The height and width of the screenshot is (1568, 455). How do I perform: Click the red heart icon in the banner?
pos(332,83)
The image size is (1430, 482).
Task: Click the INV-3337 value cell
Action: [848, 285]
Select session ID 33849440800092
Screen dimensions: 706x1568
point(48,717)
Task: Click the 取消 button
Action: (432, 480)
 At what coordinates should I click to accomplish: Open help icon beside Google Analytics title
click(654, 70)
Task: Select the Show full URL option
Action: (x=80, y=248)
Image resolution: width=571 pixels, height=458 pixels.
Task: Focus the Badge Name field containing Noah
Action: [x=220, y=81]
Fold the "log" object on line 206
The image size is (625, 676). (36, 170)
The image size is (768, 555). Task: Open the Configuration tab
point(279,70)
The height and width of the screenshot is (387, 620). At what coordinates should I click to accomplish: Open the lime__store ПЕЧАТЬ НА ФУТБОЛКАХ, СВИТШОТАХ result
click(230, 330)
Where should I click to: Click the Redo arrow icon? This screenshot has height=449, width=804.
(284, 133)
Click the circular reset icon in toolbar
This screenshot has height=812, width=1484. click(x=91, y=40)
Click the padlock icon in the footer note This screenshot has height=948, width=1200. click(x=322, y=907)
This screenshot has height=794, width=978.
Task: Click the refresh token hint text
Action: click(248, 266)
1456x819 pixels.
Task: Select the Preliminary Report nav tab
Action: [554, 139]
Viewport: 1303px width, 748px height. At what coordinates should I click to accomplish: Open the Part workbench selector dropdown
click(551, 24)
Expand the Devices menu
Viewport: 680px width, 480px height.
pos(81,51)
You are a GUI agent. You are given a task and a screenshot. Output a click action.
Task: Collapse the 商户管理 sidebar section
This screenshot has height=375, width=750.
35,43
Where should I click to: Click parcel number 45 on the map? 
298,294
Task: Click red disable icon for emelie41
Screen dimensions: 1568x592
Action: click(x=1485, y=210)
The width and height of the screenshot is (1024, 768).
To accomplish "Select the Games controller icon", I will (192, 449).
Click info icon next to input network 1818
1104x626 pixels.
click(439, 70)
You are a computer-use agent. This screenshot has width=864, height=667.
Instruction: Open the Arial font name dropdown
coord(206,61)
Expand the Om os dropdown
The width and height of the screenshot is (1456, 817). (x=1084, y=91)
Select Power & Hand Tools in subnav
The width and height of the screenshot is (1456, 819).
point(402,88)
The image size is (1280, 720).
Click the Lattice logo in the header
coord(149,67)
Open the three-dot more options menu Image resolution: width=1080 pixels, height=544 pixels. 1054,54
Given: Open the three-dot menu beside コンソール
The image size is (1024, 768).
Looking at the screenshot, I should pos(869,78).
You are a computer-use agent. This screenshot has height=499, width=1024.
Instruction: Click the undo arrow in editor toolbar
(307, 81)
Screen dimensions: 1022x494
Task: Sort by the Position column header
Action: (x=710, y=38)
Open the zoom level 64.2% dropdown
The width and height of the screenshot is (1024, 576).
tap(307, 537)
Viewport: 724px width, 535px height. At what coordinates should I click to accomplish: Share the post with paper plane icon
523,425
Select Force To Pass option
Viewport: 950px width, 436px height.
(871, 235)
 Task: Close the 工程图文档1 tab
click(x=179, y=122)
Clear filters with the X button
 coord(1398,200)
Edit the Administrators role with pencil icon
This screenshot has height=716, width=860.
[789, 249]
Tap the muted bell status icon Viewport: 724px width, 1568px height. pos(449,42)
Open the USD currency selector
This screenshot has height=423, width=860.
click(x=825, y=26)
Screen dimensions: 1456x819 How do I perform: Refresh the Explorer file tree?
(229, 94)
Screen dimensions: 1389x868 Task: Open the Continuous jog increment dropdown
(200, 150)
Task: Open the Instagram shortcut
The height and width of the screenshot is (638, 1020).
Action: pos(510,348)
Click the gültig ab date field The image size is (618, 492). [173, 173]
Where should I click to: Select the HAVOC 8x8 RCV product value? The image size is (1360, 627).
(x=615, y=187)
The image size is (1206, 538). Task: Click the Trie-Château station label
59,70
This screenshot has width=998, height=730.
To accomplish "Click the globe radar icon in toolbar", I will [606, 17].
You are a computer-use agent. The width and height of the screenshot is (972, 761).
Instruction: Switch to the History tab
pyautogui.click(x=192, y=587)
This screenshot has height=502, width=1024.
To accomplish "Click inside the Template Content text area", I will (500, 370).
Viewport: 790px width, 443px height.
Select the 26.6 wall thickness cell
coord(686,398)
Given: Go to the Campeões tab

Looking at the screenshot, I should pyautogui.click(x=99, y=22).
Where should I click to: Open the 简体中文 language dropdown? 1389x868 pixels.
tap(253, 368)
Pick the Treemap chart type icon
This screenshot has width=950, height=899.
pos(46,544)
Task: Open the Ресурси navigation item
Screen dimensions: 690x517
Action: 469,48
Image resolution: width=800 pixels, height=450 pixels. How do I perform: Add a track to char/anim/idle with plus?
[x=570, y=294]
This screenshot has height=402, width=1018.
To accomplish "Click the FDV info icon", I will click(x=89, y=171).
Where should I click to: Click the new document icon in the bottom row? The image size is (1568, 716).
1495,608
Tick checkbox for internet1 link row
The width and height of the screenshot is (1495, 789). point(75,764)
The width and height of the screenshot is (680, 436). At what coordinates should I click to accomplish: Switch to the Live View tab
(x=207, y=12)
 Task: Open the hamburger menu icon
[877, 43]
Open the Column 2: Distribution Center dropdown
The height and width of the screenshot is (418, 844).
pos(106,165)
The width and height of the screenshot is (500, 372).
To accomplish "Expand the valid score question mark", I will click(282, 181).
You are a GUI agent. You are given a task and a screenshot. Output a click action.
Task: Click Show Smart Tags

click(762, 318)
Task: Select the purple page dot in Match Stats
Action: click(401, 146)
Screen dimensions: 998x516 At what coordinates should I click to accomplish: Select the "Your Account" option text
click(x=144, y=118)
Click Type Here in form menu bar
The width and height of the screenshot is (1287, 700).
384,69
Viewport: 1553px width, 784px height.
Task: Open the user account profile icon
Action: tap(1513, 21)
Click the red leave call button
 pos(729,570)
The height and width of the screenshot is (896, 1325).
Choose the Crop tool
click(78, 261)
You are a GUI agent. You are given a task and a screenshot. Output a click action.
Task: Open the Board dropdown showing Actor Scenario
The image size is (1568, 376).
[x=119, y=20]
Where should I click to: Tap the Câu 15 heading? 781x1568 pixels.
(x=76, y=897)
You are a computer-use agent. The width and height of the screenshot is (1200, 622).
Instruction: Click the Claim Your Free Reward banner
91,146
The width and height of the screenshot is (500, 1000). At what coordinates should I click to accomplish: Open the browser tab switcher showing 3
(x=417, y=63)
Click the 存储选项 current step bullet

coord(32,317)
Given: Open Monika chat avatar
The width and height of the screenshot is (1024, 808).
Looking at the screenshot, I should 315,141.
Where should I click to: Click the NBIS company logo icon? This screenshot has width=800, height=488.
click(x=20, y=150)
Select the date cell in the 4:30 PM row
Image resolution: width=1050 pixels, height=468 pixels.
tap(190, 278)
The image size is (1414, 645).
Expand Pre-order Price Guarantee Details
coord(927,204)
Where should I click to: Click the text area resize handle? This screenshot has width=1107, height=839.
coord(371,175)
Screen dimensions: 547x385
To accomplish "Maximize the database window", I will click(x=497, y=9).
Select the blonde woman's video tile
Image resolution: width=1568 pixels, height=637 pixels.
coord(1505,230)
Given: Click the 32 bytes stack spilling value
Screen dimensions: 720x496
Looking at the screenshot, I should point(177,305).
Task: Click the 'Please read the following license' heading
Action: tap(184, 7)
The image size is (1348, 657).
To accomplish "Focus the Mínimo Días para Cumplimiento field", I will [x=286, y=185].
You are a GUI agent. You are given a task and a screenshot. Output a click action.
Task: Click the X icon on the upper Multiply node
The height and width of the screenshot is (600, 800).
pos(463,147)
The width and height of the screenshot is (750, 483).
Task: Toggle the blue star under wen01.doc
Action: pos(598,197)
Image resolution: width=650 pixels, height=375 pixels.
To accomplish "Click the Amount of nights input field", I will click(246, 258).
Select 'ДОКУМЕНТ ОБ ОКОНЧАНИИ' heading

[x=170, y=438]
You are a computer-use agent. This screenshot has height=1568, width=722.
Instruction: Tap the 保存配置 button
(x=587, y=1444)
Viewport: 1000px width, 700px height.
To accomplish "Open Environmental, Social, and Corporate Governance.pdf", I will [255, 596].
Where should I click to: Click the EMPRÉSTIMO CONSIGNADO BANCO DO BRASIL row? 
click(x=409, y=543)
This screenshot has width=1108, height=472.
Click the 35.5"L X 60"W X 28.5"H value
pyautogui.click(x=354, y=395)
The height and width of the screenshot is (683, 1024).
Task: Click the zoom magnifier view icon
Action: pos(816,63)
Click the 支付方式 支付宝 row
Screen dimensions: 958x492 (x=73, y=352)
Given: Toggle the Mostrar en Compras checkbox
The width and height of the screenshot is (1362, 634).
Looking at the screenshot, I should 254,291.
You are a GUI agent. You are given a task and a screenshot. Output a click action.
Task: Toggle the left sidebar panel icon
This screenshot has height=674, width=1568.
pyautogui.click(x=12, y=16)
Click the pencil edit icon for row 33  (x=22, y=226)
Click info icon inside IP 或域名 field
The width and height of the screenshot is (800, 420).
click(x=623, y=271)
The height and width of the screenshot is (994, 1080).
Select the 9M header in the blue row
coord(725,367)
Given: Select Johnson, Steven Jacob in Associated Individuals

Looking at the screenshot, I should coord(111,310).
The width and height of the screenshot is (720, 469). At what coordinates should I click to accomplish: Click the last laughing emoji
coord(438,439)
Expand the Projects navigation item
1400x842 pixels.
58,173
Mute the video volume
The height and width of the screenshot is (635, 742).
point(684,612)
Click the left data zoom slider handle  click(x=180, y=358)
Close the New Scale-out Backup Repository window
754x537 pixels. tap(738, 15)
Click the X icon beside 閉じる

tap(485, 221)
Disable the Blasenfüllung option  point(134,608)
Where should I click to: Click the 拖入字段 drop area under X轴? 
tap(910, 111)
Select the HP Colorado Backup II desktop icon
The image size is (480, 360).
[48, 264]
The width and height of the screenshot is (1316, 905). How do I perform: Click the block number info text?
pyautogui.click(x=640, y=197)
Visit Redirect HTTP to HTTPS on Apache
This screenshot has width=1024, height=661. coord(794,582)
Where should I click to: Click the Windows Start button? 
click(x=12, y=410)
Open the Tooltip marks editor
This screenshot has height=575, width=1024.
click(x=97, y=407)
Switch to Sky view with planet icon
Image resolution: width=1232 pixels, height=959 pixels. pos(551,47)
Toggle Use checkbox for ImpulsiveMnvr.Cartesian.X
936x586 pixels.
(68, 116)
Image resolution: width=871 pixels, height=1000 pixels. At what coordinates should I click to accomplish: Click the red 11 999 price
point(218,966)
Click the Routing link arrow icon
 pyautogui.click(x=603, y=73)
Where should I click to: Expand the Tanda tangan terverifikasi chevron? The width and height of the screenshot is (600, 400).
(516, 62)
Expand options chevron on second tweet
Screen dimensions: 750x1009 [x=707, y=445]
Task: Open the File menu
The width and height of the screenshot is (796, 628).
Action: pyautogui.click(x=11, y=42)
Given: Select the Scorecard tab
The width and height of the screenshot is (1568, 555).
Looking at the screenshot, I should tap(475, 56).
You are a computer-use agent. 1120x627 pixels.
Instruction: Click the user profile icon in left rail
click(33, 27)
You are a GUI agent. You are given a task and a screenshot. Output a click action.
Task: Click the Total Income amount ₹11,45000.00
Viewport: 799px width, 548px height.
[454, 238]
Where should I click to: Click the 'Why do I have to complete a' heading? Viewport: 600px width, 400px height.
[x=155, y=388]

··········

- [ASSIGNMENT] Count how many lines of the listing above include "computer" and report that number alone.

- [RESULT OF THE TASK] 6